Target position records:

----

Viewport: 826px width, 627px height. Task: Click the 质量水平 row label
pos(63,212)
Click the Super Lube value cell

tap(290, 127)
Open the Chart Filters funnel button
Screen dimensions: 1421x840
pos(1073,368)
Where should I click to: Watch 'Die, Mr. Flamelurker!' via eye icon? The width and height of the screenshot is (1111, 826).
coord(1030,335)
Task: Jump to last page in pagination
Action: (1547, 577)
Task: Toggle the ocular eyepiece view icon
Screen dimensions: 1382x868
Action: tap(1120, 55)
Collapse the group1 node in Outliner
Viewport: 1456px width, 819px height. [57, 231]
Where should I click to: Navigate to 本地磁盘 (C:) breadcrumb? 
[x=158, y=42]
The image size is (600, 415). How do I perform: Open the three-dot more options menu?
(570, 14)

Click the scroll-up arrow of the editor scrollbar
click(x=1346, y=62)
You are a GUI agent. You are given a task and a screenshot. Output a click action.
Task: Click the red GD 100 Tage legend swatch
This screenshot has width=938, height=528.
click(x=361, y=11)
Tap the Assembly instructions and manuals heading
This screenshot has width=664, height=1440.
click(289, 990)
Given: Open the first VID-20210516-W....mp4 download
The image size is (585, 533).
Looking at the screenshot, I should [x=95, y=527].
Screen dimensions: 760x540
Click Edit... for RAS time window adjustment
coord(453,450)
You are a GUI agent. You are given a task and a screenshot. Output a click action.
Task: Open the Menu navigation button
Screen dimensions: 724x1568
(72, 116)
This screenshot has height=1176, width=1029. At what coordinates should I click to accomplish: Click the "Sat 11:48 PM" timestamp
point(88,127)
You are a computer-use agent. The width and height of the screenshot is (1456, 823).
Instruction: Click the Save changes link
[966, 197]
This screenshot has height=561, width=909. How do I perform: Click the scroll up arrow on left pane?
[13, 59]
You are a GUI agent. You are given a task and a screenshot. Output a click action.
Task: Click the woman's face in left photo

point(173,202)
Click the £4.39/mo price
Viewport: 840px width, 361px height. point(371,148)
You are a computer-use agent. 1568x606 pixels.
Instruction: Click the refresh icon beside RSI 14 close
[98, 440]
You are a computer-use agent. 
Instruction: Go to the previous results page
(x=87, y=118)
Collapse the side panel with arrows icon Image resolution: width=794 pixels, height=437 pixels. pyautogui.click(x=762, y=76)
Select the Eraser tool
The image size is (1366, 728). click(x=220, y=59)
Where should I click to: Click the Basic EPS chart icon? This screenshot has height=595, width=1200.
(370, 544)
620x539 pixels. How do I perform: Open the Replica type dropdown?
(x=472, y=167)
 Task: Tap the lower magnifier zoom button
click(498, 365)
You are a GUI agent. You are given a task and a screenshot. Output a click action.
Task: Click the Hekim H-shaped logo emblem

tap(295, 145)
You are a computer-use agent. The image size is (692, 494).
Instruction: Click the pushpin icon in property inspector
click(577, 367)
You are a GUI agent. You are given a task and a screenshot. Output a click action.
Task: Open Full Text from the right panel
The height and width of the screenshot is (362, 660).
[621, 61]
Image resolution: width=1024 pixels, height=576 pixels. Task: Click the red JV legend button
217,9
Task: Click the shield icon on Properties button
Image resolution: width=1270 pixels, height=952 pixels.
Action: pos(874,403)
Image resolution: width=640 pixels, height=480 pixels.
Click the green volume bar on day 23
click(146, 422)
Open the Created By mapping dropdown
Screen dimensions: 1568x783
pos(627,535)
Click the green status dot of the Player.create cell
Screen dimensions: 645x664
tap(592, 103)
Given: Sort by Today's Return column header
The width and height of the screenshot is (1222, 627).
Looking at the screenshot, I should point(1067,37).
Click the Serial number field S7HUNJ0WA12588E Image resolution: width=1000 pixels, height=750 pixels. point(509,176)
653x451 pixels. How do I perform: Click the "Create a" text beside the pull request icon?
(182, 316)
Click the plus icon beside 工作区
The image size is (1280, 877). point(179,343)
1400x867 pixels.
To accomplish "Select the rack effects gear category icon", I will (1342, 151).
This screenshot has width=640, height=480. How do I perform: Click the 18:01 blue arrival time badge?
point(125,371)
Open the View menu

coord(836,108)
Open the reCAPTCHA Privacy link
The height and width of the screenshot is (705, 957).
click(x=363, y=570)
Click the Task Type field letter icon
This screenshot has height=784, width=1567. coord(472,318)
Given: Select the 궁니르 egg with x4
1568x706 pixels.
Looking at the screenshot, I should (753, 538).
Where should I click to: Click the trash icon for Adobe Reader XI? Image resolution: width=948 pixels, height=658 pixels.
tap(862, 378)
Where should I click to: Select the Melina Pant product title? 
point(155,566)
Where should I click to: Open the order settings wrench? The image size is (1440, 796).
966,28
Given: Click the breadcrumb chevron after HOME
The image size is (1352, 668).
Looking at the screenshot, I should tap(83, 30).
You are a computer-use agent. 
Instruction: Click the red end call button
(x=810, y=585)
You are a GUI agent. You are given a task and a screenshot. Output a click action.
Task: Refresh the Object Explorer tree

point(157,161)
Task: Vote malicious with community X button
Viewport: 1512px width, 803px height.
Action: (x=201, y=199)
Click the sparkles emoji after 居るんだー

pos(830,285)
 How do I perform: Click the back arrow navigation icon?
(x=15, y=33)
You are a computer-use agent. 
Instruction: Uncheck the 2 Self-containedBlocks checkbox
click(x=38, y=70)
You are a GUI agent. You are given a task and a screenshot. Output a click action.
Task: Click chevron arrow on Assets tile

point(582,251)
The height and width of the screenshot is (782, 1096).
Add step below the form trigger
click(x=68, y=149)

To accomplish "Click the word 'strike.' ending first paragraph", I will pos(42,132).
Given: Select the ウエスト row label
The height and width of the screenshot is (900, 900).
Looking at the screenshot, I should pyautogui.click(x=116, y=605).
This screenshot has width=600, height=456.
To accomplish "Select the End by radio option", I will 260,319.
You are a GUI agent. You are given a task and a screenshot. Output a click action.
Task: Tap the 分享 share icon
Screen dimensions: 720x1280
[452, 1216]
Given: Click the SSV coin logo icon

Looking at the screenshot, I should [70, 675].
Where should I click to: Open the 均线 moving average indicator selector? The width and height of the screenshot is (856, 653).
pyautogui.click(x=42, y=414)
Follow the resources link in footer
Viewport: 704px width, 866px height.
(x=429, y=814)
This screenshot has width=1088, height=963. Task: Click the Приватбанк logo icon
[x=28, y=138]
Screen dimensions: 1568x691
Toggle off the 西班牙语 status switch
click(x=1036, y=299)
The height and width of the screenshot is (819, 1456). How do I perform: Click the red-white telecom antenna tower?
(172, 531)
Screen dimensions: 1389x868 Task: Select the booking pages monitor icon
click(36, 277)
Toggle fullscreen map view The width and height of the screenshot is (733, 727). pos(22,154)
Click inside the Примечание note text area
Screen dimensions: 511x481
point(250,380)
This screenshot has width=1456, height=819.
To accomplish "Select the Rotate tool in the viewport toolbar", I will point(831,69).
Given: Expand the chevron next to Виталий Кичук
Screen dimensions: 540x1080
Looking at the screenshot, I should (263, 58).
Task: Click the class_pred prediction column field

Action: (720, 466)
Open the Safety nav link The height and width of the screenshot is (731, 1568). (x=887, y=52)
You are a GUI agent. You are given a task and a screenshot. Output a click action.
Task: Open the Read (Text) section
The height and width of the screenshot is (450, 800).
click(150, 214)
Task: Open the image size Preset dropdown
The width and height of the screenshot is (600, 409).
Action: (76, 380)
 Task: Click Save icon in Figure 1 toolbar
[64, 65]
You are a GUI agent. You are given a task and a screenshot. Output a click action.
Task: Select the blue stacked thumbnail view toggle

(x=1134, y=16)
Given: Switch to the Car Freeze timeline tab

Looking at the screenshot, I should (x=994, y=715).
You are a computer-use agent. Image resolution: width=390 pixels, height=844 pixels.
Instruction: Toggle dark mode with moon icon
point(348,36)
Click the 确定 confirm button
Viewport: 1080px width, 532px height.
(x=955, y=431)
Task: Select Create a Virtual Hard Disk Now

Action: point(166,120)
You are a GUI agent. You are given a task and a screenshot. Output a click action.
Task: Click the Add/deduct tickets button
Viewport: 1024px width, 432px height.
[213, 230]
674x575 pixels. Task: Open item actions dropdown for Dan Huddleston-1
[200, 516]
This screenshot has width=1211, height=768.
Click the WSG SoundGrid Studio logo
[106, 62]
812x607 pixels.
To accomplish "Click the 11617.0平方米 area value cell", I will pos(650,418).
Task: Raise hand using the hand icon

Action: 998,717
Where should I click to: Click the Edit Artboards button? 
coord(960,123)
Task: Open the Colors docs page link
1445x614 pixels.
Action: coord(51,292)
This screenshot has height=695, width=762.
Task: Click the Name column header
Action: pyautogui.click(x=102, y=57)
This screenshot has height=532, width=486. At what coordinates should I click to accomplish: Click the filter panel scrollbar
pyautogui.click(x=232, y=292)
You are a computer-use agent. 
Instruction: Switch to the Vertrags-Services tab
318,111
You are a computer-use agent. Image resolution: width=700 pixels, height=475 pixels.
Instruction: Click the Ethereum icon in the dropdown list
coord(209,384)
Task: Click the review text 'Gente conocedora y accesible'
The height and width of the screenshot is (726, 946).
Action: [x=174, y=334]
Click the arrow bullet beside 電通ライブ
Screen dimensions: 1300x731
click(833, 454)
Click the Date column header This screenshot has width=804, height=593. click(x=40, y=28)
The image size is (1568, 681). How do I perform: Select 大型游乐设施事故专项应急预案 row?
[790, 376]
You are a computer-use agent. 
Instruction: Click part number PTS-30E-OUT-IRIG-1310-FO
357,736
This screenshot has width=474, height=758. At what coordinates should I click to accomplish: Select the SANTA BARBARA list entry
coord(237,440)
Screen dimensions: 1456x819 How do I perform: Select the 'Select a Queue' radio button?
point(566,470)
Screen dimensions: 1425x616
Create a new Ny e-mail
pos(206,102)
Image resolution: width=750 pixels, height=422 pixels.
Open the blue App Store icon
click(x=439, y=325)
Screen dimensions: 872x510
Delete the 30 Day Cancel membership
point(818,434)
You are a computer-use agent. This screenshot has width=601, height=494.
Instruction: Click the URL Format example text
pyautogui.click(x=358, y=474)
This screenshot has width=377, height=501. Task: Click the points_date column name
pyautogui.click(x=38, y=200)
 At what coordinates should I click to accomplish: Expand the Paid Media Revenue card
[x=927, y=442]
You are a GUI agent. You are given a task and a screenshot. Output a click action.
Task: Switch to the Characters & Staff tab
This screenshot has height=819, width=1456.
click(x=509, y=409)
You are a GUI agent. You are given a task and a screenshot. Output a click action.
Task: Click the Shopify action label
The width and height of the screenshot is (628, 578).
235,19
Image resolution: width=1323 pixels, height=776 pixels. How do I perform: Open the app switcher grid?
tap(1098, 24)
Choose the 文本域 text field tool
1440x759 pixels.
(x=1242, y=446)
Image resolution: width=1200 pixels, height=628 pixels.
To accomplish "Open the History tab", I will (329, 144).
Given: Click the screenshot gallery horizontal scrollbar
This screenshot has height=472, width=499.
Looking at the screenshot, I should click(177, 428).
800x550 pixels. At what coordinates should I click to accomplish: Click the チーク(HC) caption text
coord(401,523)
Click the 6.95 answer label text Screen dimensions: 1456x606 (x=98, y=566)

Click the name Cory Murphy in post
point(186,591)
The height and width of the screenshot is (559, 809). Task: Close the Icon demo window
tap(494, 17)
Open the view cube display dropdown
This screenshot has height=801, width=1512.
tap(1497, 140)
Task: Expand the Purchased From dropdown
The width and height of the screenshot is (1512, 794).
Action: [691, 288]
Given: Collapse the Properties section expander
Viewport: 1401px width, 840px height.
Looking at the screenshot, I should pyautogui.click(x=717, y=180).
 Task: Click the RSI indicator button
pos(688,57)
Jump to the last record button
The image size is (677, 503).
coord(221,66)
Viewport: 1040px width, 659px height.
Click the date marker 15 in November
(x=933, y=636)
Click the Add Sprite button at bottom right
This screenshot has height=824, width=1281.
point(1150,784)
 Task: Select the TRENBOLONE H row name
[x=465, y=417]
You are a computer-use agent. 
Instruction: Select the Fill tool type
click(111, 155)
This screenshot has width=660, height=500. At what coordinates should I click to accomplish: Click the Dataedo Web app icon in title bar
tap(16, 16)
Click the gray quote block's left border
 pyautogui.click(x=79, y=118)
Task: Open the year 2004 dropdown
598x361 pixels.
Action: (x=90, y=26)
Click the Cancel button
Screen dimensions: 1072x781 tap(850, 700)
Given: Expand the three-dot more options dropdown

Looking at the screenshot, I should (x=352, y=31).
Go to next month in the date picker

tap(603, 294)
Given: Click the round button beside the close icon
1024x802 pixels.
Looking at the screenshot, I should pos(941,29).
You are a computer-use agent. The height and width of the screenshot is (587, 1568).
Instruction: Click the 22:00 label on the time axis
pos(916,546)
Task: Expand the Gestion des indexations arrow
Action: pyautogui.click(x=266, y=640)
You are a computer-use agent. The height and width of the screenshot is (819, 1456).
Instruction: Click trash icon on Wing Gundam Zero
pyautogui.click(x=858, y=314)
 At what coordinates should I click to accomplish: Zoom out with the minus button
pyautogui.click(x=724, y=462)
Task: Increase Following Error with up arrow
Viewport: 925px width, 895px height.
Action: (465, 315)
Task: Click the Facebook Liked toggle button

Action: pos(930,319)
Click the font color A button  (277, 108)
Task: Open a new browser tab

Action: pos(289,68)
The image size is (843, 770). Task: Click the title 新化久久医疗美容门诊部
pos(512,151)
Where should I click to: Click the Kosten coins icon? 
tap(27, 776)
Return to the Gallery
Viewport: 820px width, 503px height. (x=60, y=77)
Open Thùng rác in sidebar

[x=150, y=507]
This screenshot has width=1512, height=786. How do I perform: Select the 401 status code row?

----

§ CHALLENGE
In the listing above, express as a JSON list of strings the part that opens with the line containing "Task: Expand the Purchased From dropdown" and closes with the line containing "[x=465, y=417]", one string per line with blank lines omitted.

§ TASK ANSWER
[
  "Task: Expand the Purchased From dropdown",
  "The width and height of the screenshot is (1512, 794).",
  "Action: [691, 288]",
  "Given: Collapse the Properties section expander",
  "Viewport: 1401px width, 840px height.",
  "Looking at the screenshot, I should pyautogui.click(x=717, y=180).",
  " Task: Click the RSI indicator button",
  "pos(688,57)",
  "Jump to the last record button",
  "The image size is (677, 503).",
  "coord(221,66)",
  "Viewport: 1040px width, 659px height.",
  "Click the date marker 15 in November",
  "(x=933, y=636)",
  "Click the Add Sprite button at bottom right",
  "This screenshot has height=824, width=1281.",
  "point(1150,784)",
  " Task: Select the TRENBOLONE H row name",
  "[x=465, y=417]"
]